User Tools

Site Tools


first_steps_for_data_engineering_class

Data Engineering Quick Start

The following steps explain how load and start the Linux Hadoop Minimal Virtual Machine (LHM-VM) and download the course notes files. A full and expanded explanation is provided as part of the class. The following steps are a “quick start.”

If you are using Linux or Mac, a terminal application is available that includes and “ssh client.”

If you are using Windows, you will need an “ssh client.” Either of these listed below will work. They are both freely available at no cost. (MobaXterm is recommended)

  1. Putty - provides terminal for ssh session.
  2. MobaXterm - provides terminal for ssh sessions and allows remote X Windows session.

See Linux Hadoop Minimal Installation Instructions for instructions on how to start the Linux Hadoop Minimal Virtual Machine (LHM-VM)

When the VM is Started:

Open a terminal (using Putty or MobaXterm on Windows) and enter the following to log in to the LHM-VM as user “hands-on” (password=“minimal”)

  ssh hands-on@127.0.0.1 -p 2222

Once you are logged in to the LHM-VM, you should see the following prompt string:

  [hands-on@localhost ~]$

The [hands-on@localhost ~] will not be shown in the rest of the class documentation.
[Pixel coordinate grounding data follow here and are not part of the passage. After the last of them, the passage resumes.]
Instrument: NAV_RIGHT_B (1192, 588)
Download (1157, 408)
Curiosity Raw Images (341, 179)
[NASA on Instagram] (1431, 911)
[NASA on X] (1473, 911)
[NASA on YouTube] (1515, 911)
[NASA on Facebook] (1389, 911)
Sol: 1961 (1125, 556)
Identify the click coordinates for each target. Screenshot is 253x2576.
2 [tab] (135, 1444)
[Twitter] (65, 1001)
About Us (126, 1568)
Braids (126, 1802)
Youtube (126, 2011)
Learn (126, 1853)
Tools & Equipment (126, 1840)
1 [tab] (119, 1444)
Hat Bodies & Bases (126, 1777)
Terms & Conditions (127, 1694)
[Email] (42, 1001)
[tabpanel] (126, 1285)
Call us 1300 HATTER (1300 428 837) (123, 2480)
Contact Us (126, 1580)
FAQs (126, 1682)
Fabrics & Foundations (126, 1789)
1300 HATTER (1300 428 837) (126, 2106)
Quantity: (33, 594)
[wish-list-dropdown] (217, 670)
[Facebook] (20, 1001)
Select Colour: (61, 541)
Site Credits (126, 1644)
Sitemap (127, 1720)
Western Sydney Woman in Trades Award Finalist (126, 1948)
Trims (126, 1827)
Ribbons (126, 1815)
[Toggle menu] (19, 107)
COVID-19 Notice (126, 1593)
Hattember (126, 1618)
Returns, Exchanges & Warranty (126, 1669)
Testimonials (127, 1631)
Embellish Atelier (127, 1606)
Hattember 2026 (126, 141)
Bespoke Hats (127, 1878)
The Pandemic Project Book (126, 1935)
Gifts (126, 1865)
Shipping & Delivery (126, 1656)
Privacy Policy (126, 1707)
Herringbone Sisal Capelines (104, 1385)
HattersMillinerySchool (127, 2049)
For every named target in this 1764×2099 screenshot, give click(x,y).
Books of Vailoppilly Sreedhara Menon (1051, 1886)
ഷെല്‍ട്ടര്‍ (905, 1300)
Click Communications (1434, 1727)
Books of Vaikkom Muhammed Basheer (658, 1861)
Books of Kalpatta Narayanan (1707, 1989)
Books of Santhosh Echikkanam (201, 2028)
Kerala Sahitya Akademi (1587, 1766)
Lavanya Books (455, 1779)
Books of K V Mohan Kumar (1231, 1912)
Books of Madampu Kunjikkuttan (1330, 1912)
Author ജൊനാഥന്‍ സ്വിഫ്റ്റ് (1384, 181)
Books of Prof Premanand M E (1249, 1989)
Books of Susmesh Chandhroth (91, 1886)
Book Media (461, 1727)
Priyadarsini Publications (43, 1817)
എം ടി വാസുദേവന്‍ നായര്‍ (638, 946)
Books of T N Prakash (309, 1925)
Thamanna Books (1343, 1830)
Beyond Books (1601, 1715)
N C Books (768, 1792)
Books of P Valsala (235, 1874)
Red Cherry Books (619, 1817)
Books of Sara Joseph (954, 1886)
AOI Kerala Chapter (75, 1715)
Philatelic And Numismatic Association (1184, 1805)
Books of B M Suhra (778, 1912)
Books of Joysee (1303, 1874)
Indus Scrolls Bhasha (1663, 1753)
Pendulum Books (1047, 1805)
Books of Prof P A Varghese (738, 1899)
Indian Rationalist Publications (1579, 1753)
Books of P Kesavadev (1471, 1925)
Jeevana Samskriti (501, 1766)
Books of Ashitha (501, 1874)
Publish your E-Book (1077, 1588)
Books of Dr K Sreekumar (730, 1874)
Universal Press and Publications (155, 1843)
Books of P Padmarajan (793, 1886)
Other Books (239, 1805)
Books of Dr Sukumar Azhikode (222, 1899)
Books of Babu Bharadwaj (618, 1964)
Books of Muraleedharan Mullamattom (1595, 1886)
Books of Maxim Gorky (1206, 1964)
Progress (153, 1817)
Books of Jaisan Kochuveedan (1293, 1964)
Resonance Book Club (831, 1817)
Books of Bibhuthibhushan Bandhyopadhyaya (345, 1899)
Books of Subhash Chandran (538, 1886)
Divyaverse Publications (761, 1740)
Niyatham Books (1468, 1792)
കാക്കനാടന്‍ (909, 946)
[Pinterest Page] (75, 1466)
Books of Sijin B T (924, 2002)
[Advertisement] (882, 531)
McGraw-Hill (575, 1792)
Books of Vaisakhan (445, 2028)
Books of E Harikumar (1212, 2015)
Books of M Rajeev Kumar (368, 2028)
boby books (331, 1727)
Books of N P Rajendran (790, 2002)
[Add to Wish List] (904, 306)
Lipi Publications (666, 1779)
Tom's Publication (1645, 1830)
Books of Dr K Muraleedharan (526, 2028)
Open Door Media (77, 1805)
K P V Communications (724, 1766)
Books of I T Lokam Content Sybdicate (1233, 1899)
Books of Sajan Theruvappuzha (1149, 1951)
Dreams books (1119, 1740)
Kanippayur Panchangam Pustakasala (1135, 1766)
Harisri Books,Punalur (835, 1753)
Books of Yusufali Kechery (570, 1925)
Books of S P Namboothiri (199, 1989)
A $ will indicate the prompt string for input.

To download the Data Engineering at Scale class notes into the LHM-VM, pull down and extract the course files (from inside the LHM-VM) as shown below:

  $ wget --no-check-certificate https://www.clustermonkey.net/download/Hands-on_Hadoop_Spark/Data-Engineering-at-Scale-V1.0.tgz
  $ tar xvzf Data-Engineering-at-Scale-V1.0.tgz

If the file extracted correctly you should see:

  $ ls
  Data-Engineering-at-Scale-V1.0  Data-Engineering-at-Scale-V1.0.tgz

These steps will be performed as part of the class.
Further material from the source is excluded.